Source material:
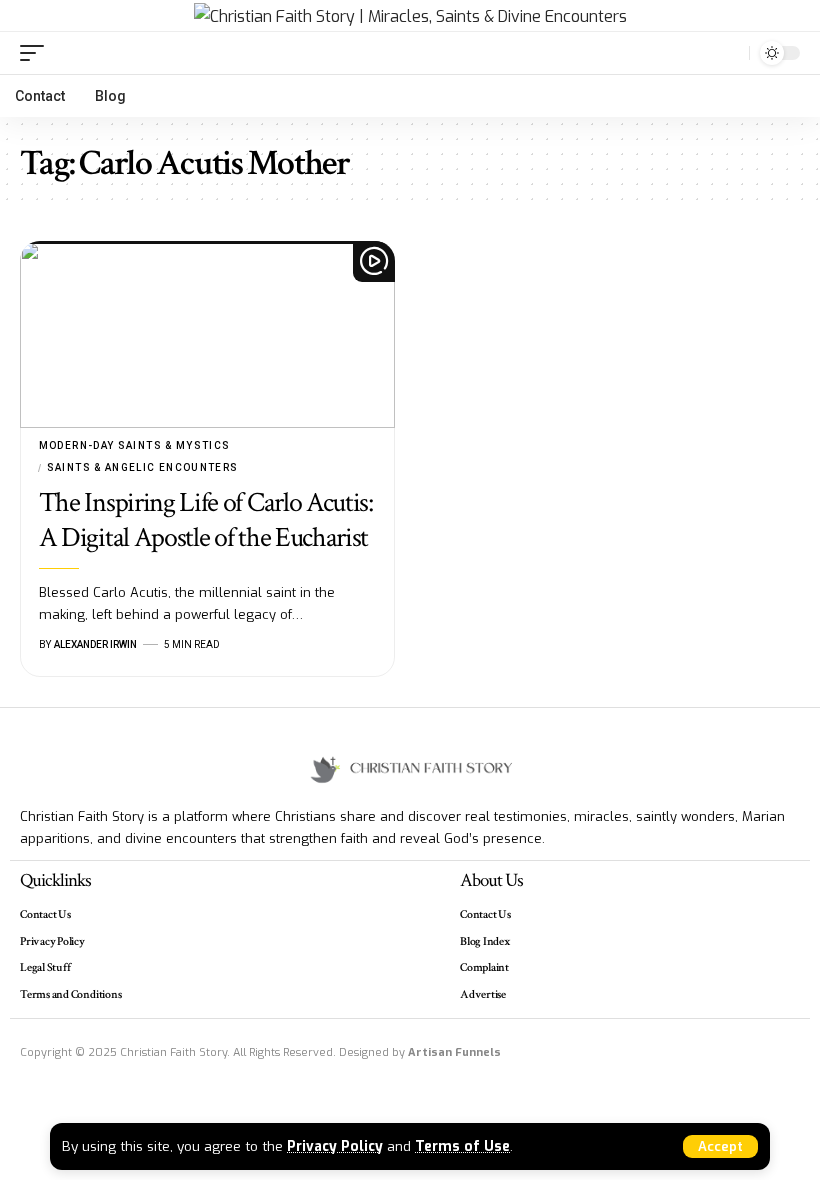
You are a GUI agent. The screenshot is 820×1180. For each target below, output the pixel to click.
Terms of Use (462, 1146)
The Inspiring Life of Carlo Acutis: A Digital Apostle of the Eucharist (206, 520)
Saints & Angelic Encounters (143, 467)
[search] (729, 53)
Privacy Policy (335, 1146)
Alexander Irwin (95, 644)
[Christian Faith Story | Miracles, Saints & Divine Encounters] (410, 16)
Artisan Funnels (454, 1052)
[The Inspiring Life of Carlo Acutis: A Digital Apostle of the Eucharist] (207, 335)
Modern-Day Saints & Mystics (135, 445)
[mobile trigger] (37, 53)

Exercise prompt: Pull out all lines from the entries above that include the word "Eucharist".

Answer section:
The Inspiring Life of Carlo Acutis: A Digital Apostle of the Eucharist (206, 520)
[The Inspiring Life of Carlo Acutis: A Digital Apostle of the Eucharist] (207, 335)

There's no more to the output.